(Beginning of LISTED ENTRIES)
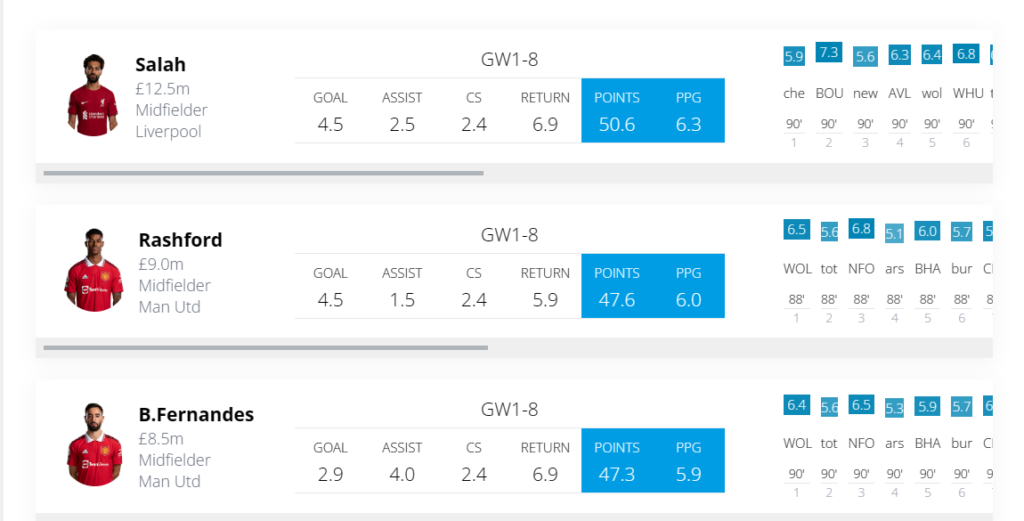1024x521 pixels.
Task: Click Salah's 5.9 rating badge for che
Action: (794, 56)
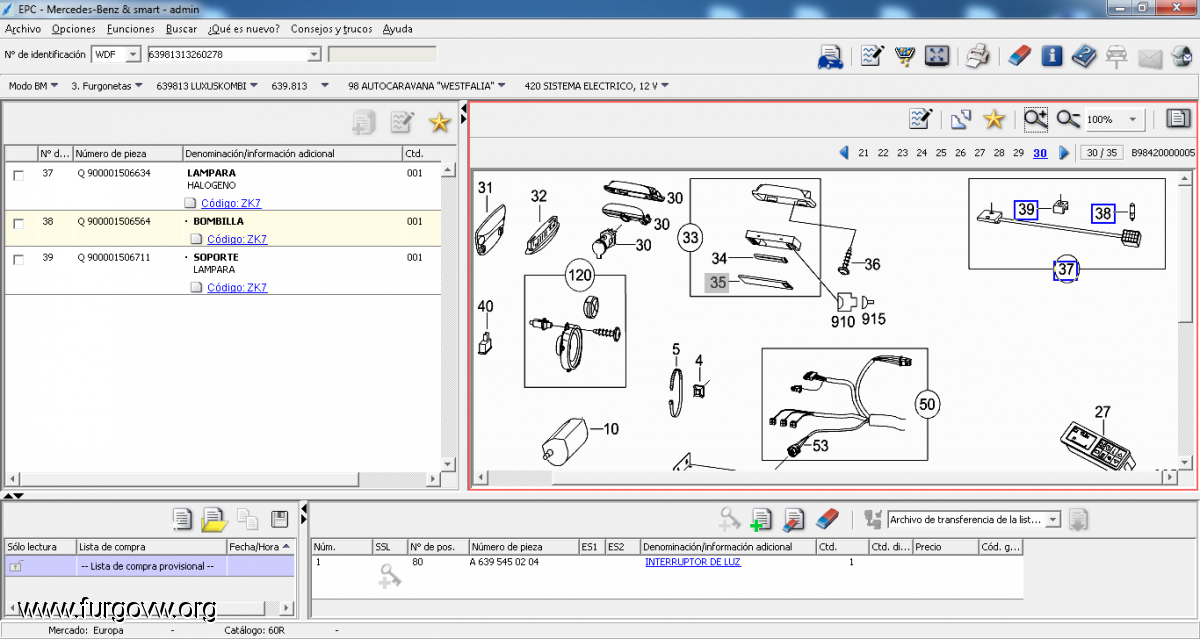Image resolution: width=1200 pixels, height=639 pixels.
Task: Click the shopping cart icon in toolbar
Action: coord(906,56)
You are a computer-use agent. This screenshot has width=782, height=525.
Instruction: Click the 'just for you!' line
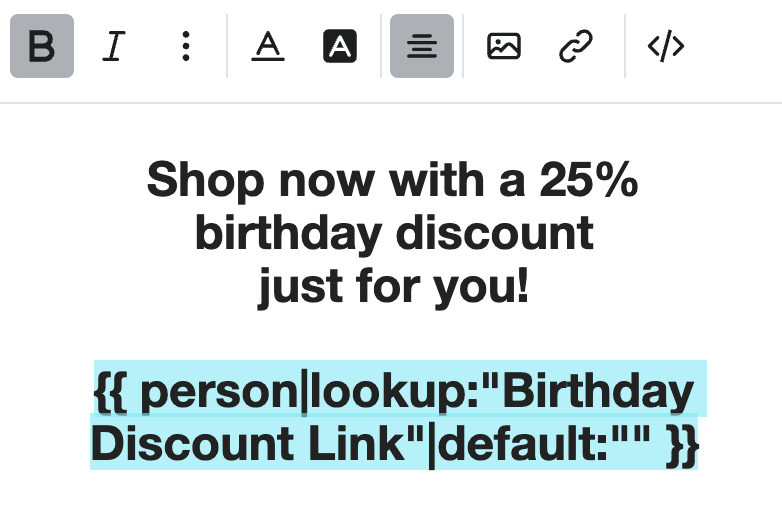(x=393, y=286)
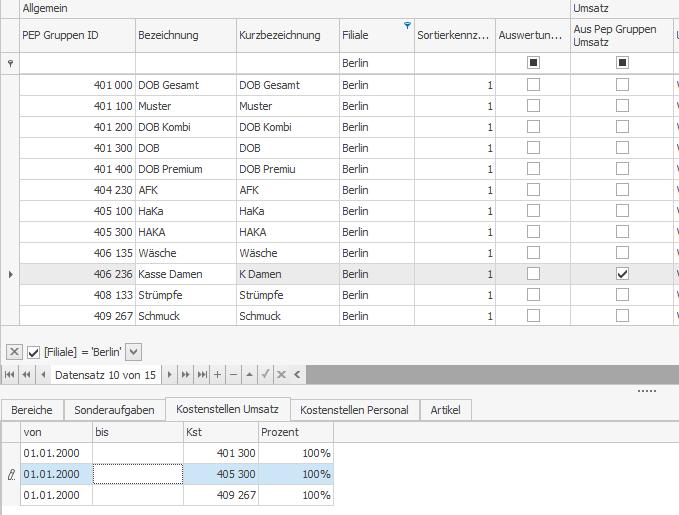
(End of LISTED ENTRIES)
### TASK PROMPT
Please write out the lines above exactly, from the one that contains "You are a computer-use" through the final line, and include none of the pictures.

### ANSWER BELOW
You are a computer-use agent. This screenshot has width=782, height=525.
Instruction: Click the 'just for you!' line
(x=393, y=286)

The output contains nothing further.